== EXERCISE MATERIALS ==
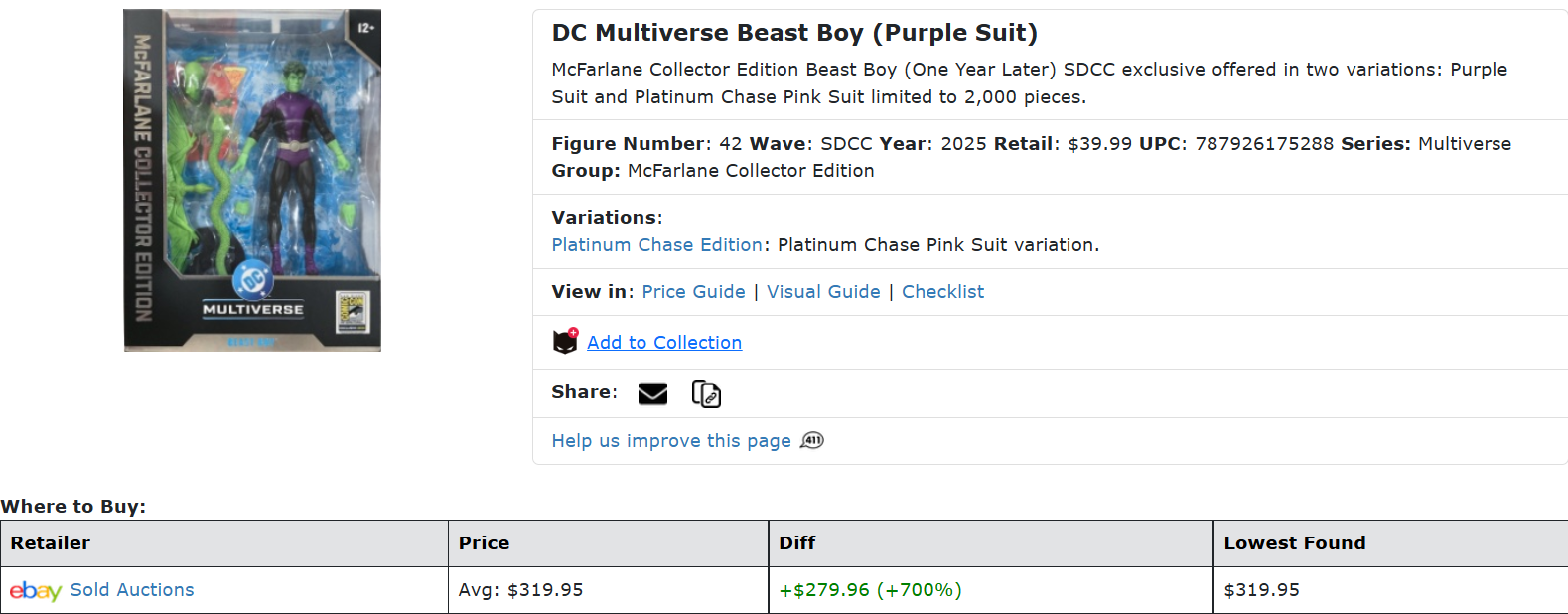This screenshot has height=614, width=1568.
Task: Click the Add to Collection link
Action: [664, 343]
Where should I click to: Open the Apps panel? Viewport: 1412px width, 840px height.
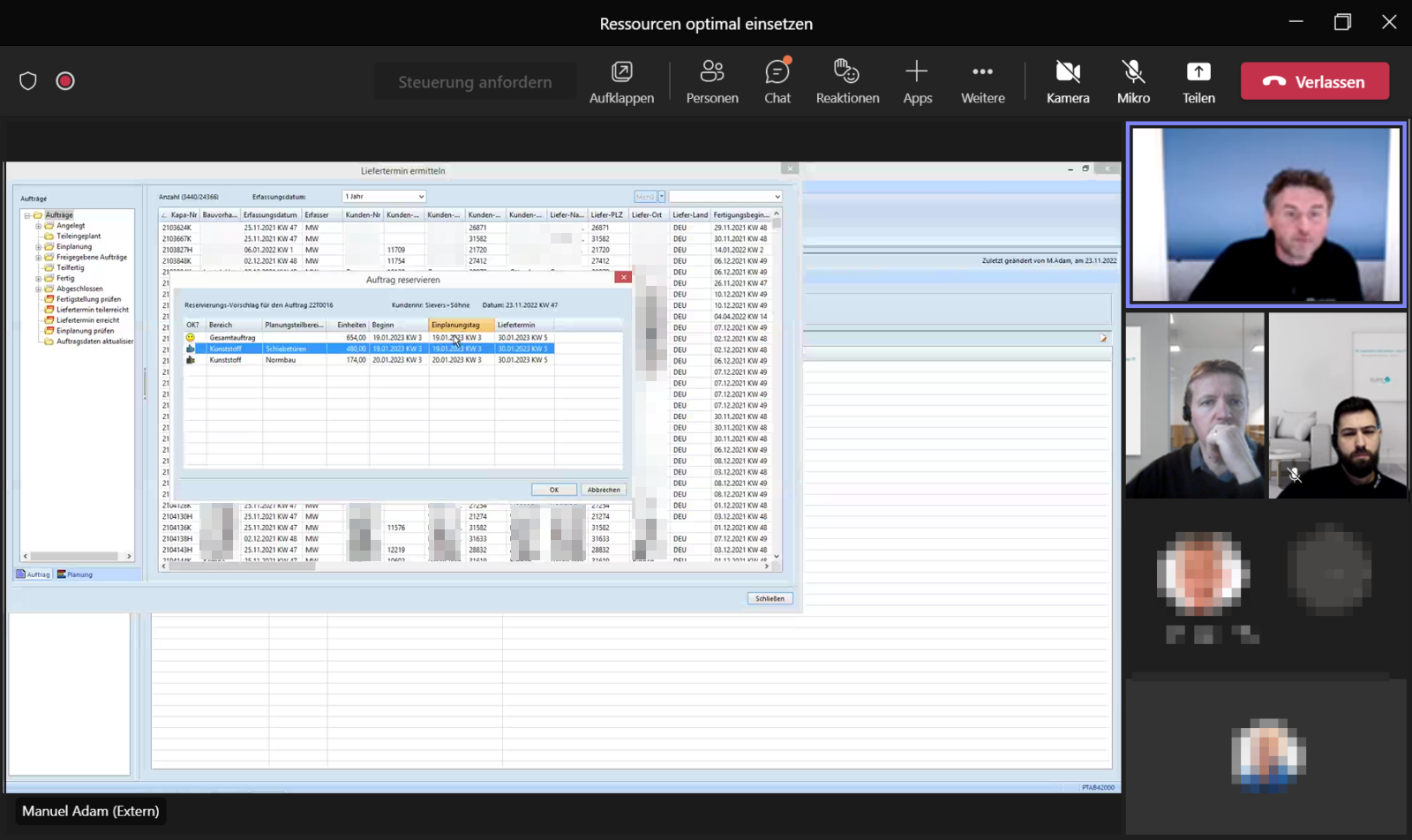[x=917, y=81]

== WHAT YOU ARE ASKED TO DO ==
All lines from the one that contains "Where should I" through the last line of the data should be retyped exactly, with the pictures left out.

== ANSWER TO THE EXERCISE ==
Where should I click to: Open the Apps panel? Viewport: 1412px width, 840px height.
[x=917, y=81]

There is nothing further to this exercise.